Régis se encostou em Lourdes e ela pôde sentir o membro duro ficando sua barriga. Numa atitude desesperada, cuspiu nele. No mesmo instante ele se afastou com o rosto retorcido em uma máscara de raiva.


- Para o seu próprio bem, seja boazinha.


Novamente, Régis fez menção de partir para o ataque. Lourdes, sem pensar duas vezes, atirou o chá quente no rosto dele. Régis urrou, cego pelo líquido fervente. E ameaçou:


- Eu vou acabar com você


Mas antes que ele conseguisse esboçar qualquer outra reação, Lourdes quem investiu contra ele. Usando uma força que não sabia possuir, deu um empurrão no seu agressor. Foi o suficiente para ele tropeçar nas próprias pernas, se desequilibrar e cair para trás. Antes da queda, contudo, Régis bateu a nuca da mesa.


Lourdes ficou por um minuto inteiro observando o corpo daquele homem grande caído  no chão da sua cozinha, imóvel, exatamente no lugar onde Juarez tinha partido desta para melhor.


- Levanta, desgraçado - murmurou. - Abra este maldito olho.

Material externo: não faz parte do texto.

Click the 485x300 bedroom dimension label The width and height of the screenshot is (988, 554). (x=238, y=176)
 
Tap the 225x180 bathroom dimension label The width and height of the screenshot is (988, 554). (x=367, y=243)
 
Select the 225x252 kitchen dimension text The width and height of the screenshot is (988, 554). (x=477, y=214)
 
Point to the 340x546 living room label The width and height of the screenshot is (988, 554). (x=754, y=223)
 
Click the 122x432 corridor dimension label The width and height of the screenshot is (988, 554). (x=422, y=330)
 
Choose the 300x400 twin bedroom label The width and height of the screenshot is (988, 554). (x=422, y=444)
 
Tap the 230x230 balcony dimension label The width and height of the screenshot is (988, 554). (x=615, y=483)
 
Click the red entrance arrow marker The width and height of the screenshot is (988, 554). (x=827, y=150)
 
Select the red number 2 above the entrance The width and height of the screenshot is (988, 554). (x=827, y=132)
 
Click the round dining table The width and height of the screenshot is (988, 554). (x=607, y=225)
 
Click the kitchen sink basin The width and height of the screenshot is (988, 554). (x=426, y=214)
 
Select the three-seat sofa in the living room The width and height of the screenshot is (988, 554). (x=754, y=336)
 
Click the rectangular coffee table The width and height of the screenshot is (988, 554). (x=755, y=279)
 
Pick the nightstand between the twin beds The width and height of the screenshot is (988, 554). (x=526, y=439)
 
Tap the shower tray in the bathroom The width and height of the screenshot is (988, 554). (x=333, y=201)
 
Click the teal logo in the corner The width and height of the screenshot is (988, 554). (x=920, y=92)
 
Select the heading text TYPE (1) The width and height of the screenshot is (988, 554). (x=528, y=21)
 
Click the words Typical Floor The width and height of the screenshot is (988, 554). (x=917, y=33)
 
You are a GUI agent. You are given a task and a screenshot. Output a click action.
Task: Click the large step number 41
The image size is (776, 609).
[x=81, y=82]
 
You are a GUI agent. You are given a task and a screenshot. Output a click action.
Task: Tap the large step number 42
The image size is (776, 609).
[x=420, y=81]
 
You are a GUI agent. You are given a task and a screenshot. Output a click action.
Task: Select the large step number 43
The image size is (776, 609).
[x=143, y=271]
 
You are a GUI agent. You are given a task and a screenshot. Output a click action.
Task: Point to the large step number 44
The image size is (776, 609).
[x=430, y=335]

Nada. Lourdes, em pânico, se agachou no chão e tentou procurar o pulso de Régis. Não encontrou. As xícaras, espatifadas no chão, davam um toque final naquela cena de terror.


Precisava mandar, urgente, benzer aquela cozinha.







sábado, 10 de fevereiro de 2024

UM CONTO DE MISTÉRIO - PARTE 13



Lourdes dormiu sentada no sofá sem se dar conta. De repente, acordou por volta das oito horas da noite, assustada. A casa continuava silenciosa. Valentina não tinha chegado ainda. Devia estar namorando com Fabinho em algum lugar. Seu coração ficou ainda mais apertado. Por via das dúvidas, foi até a cozinha e engoliu mais uma piroquinha só para garantir. Naquele exato momento ouviu uma batida na porta. 

Valentina devia ter esquecido a chave.

Mais aliviada e ainda com um último pedaço de pão de piroca na boca, Lourdes atravessou a sala e abriu a porta. Régis lhe sorria, sedutor. 

- Boa noite - cumprimentou ele. - Estou atrapalhando?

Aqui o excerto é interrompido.